Среди переживших чистку 1970 года оказался Александр Яковлев, молодой член ЦК, в ту пору исполнявший обязанности главы отдела пропаганды Центрального комитета. Спеша доказать свою лояльность в этот турбулентный период (и заодно сделаться из «исполняющего обязанности» утвержденным главой отдела), Яковлев в ноябре 1972 года опубликовал в сравнительно либеральной на ту пору «Литературной газете» статью «Против антиисторизма». Он выступил с самой жесткой критикой националистического подхода к истории, то есть против понимания истории как гетерогенного процесса, в котором участвуют разные нации, вместо подхода диалектического материализма, согласно которому гомогенное человечество движется по единой восходящей спирали. Полвека, прошедшие с Октябрьской революции, – «блестящее доказательство той истины, что история человечества развивается по восходящей линии, в полном соответствии с объективными законами общественной жизни, открытыми великими учеными К. Марксом и Ф. Энгельсом»[241]. В статье были поименно названы 16 историков, обвиняемых в насаждении неверных исторических представлений, романтизации царского прошлого и в неклассовом подходе к истории.

Националисты взбеленились, они писали письма и прошения, требуя головы Яковлева. Брежнев, видимо, тоже остался недоволен: «Ну если тот публикует без спроса такие вещи, ссорит нас с нашей интеллигенцией, – убрать этого засранца»[242]. Это само по себе говорит о том, сколь влиятельное лобби уже в ту пору имелось у «Русской партии» в коммунистической элите: Яковлев, продемонстрировавший приверженность к чистейшему ортодоксальному марксизму, трагически просчитался и остался в проигрыше. Его отправили послом в Канаду – форма политической ссылки, хотя и достаточно почетной, чтобы смягчить удар.

«Считалось, что мы тогда выиграли – Яковлева с ведущего идеологического поста подвинули, – вспоминал Валерий Ганичев (он-то сохранял свой пост в «Молодой гвардии» до 1980 года). – Это русское патриотическое направление проявлялось на самом высшем уровне в Политбюро ЦК». Представители «Русской партии» добрались до высот власти. «Они противостояли космополитическому крылу Политбюро, догматическим приверженцам марксизма, которые отрицали национальное начало в жизни общества» – так формулировал это товарищ и коллега Ганичева Семанов.

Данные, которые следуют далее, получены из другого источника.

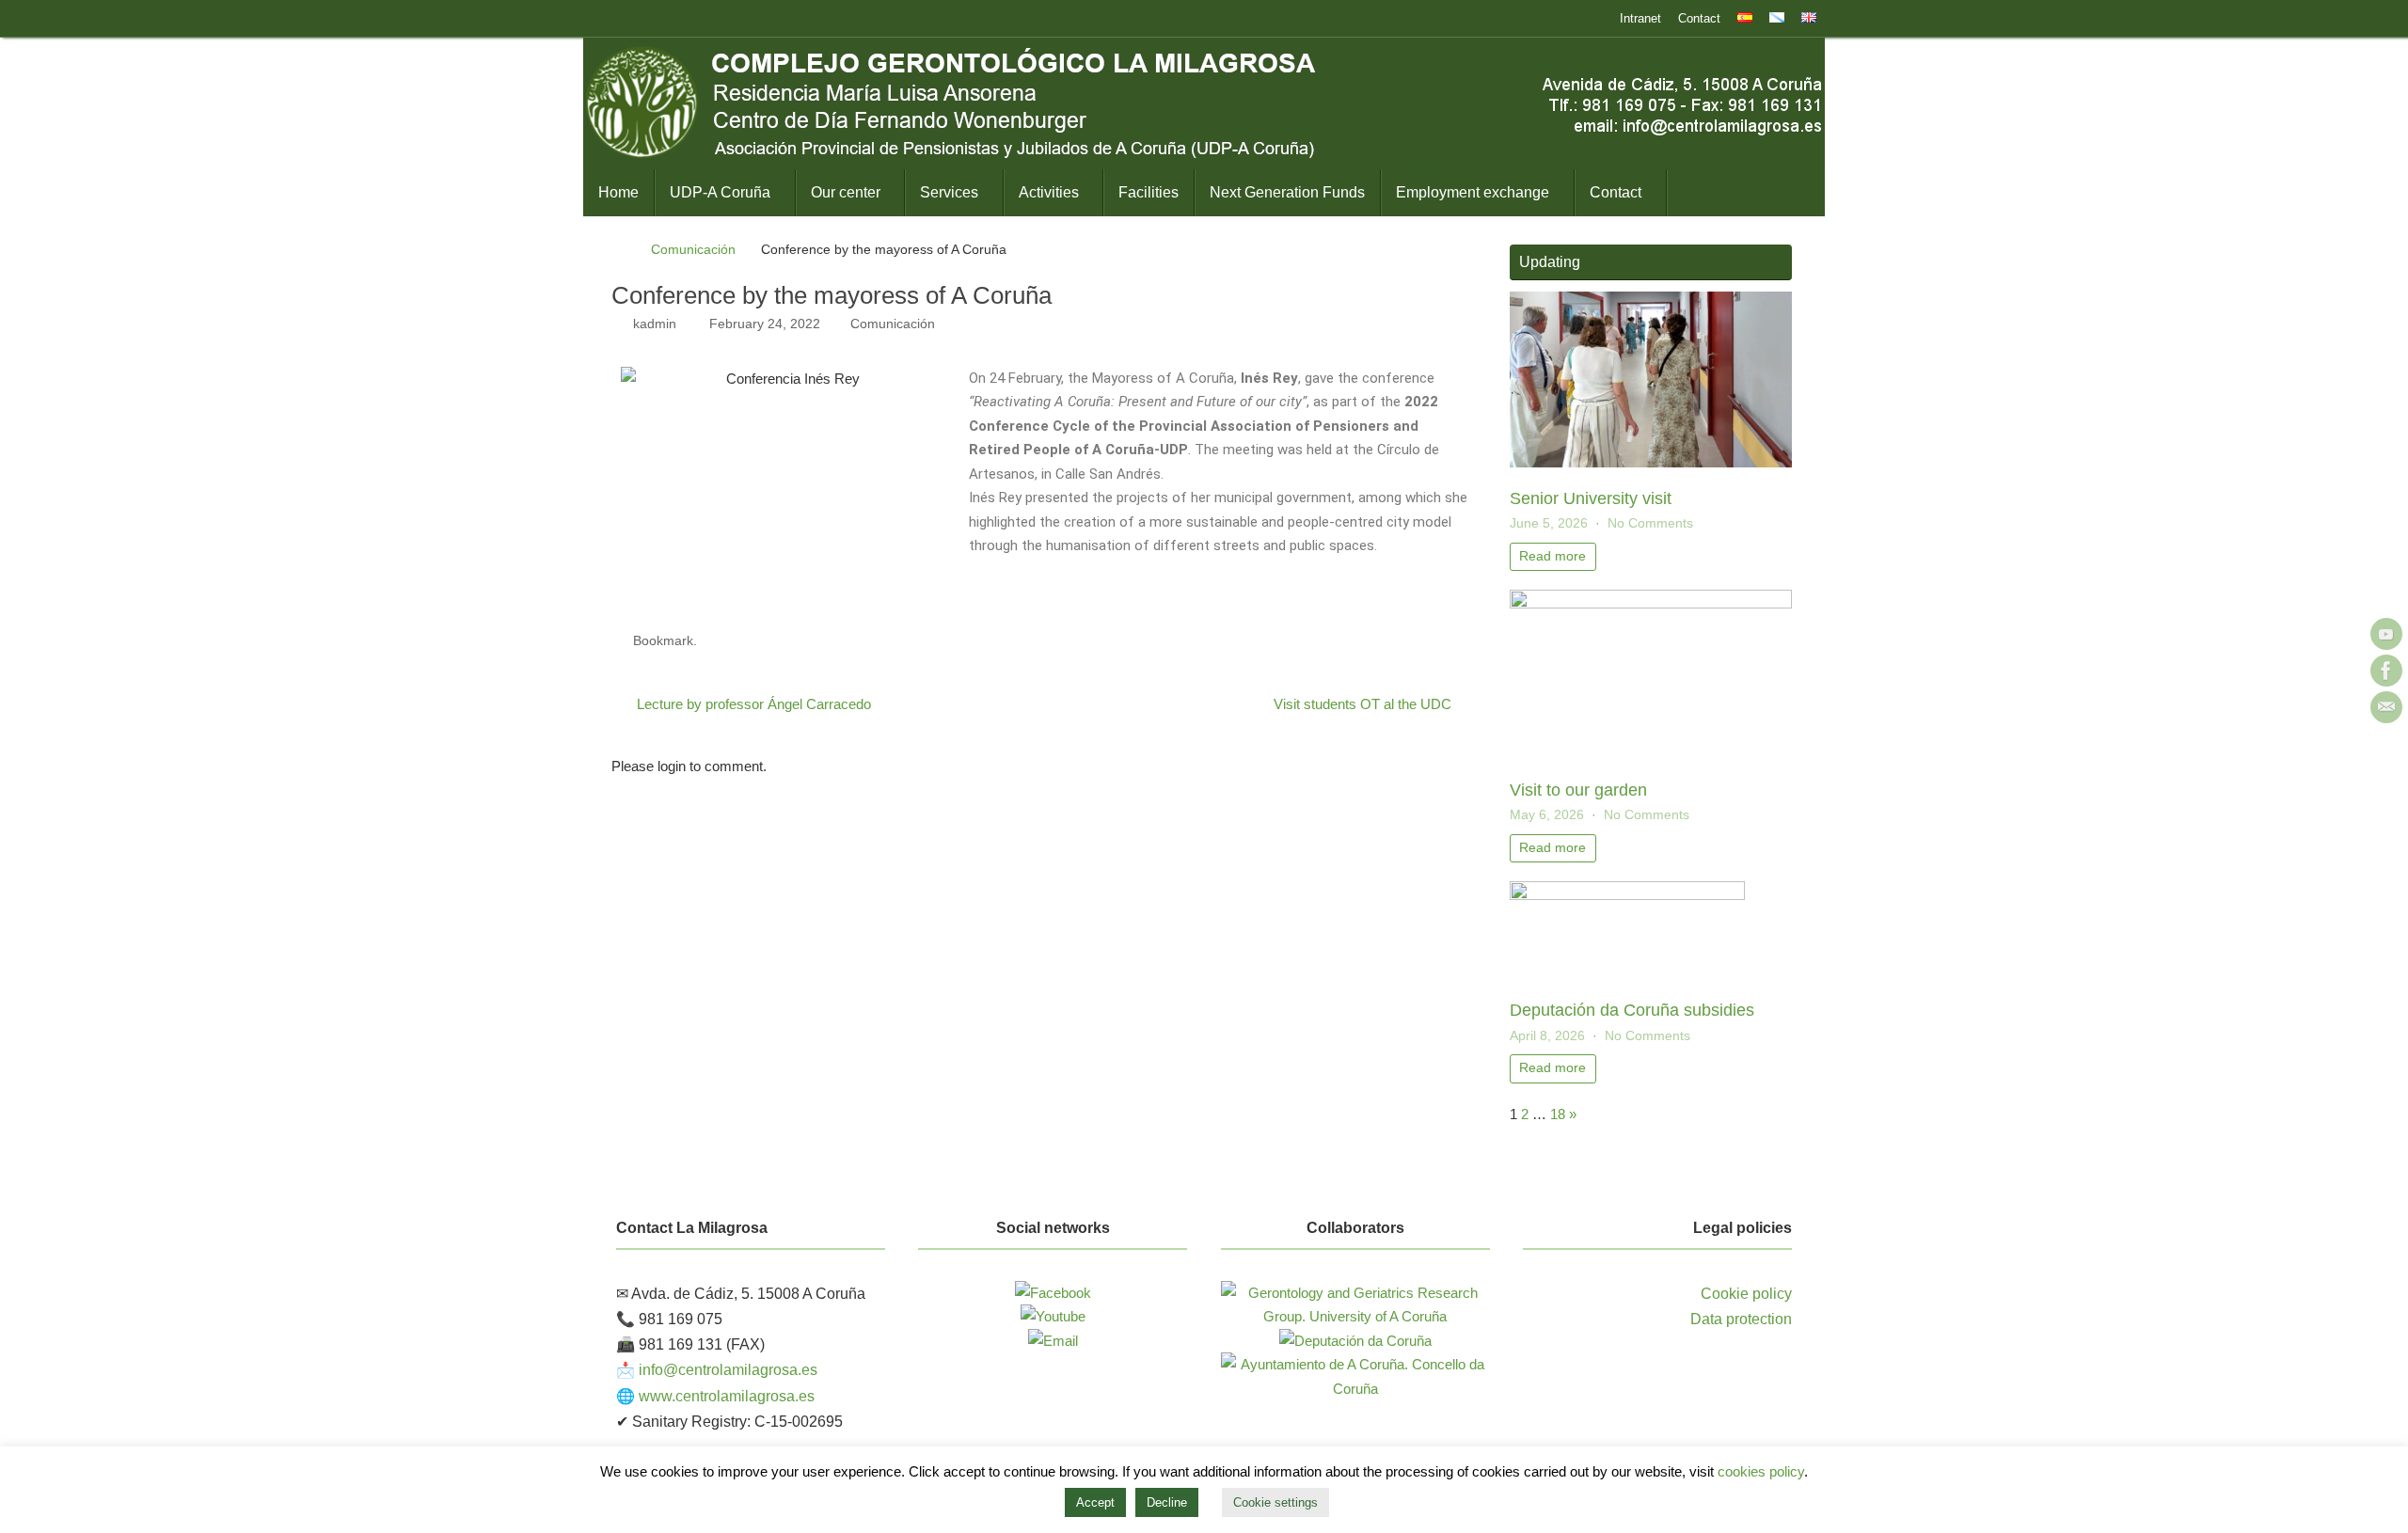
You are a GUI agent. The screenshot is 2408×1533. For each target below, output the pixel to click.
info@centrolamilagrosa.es (728, 1370)
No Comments (1650, 523)
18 (1557, 1114)
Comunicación (693, 250)
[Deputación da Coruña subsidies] (1627, 895)
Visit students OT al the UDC (1364, 704)
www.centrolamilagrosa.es (727, 1396)
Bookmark (663, 641)
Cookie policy (1746, 1294)
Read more (1552, 556)
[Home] (620, 250)
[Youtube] (2386, 634)
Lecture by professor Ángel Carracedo (752, 704)
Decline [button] (1167, 1502)
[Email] (2386, 707)
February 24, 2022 (764, 324)
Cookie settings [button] (1275, 1502)
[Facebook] (2386, 671)
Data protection (1741, 1319)
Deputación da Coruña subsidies (1632, 1010)
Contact (1699, 18)
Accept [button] (1095, 1502)
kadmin (654, 324)
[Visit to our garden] (1651, 603)
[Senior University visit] (1651, 462)
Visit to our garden (1578, 790)
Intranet (1640, 18)
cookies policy (1761, 1471)
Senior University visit (1590, 498)
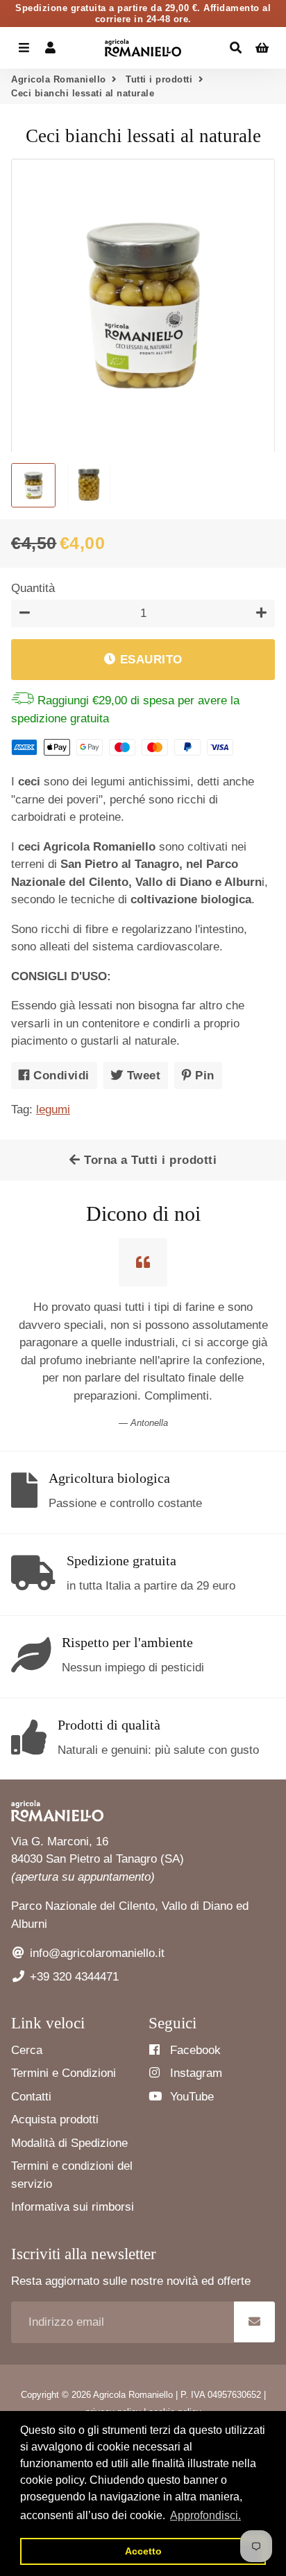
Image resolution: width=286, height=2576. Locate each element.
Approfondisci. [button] (205, 2515)
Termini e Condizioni (63, 2073)
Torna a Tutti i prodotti (149, 1160)
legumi (53, 1109)
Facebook (194, 2050)
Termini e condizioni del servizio (72, 2175)
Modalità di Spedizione (69, 2143)
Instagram (194, 2073)
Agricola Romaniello (58, 79)
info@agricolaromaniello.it (95, 1953)
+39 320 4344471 (72, 1976)
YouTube (190, 2096)
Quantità (33, 588)
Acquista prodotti (55, 2119)
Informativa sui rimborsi (72, 2206)
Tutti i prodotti (159, 79)
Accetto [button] (143, 2551)
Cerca (26, 2050)
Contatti (31, 2096)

В разговоре со мной в 2010 году он произнес слова, которые больше говорят, конечно, о самих националистах, чем об их оппонентах: «На самом деле были две партии – русская и еврейская»[243]. В 2011 году посмертно вышел сборник статей Семанова под названием «Русский клуб: почему не победят евреи».

Ощущение, что националисты пользуются высшим покровительством, – эта иллюзия фавора у власти – внушило приверженцам национализма на более низких уровнях государственной иерархии надежду на отмену прежних табу в интерпретации истории. Постепенно националистический подход к историографии и преподаванию истории стал проникать если не на академический, то, по крайней мере, на политический уровень. Это проявилось и в том внимании со стороны «властного Олимпа», ЦК КПСС, которого внезапно удостоился Гумилев. Оттуда все чаще раздавались голоса в его поддержку. Гумилев нередко участвовал в собраниях националистов, печатался в их журналах. Большинство его сторонников на руководящих постах были националистами, хотя среди них встречались его давние знакомые или же люди, очарованные именами его родителей.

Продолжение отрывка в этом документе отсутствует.